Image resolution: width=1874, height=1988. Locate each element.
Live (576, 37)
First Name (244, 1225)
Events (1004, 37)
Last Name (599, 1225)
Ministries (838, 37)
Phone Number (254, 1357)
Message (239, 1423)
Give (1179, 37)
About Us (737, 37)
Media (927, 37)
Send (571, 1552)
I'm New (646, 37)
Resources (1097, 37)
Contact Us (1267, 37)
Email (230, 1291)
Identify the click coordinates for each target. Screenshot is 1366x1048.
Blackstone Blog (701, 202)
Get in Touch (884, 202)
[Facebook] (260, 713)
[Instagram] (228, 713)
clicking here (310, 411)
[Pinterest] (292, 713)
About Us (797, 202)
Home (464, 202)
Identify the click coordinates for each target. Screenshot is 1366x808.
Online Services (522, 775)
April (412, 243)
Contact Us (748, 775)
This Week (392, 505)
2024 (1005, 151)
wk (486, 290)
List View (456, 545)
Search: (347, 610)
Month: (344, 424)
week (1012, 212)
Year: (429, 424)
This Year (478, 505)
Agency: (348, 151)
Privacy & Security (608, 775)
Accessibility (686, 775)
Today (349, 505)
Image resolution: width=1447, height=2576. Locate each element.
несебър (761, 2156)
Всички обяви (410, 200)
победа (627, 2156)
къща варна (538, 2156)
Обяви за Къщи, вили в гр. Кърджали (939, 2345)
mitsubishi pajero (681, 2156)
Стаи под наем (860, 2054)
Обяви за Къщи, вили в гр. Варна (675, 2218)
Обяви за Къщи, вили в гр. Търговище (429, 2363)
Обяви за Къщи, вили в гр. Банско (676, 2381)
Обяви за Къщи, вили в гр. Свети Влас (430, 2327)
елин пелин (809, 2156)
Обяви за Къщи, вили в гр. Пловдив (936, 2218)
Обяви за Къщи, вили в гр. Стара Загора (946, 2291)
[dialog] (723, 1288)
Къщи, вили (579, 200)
--------------------------------
In your reply, restate every entry exactly.

* _SOLUTION TO THIS PROBLEM_
Image resolution: width=1874, height=1988. Locate each element.
Live (576, 37)
First Name (244, 1225)
Events (1004, 37)
Last Name (599, 1225)
Ministries (838, 37)
Phone Number (254, 1357)
Message (239, 1423)
Give (1179, 37)
About Us (737, 37)
Media (927, 37)
Send (571, 1552)
I'm New (646, 37)
Resources (1097, 37)
Contact Us (1267, 37)
Email (230, 1291)
Identify the click coordinates for each target. Screenshot is 1366x1048.
Blackstone Blog (701, 202)
Get in Touch (884, 202)
[Facebook] (260, 713)
[Instagram] (228, 713)
clicking here (310, 411)
[Pinterest] (292, 713)
About Us (797, 202)
Home (464, 202)
Identify the click coordinates for each target. Screenshot is 1366x808.
Online Services (522, 775)
April (412, 243)
Contact Us (748, 775)
This Week (392, 505)
2024 (1005, 151)
wk (486, 290)
List View (456, 545)
Search: (347, 610)
Month: (344, 424)
week (1012, 212)
Year: (429, 424)
This Year (478, 505)
Agency: (348, 151)
Privacy & Security (608, 775)
Accessibility (686, 775)
Today (349, 505)
Image resolution: width=1447, height=2576. Locate each element.
несебър (761, 2156)
Всички обяви (410, 200)
победа (627, 2156)
къща варна (538, 2156)
Обяви за Къщи, вили в гр. Кърджали (939, 2345)
mitsubishi pajero (681, 2156)
Стаи под наем (860, 2054)
Обяви за Къщи, вили в гр. Варна (675, 2218)
Обяви за Къщи, вили в гр. Търговище (429, 2363)
Обяви за Къщи, вили в гр. Банско (676, 2381)
Обяви за Къщи, вили в гр. Свети Влас (430, 2327)
елин пелин (809, 2156)
Обяви за Къщи, вили в гр. Пловдив (936, 2218)
Обяви за Къщи, вили в гр. Стара Загора (946, 2291)
[dialog] (723, 1288)
Къщи, вили (579, 200)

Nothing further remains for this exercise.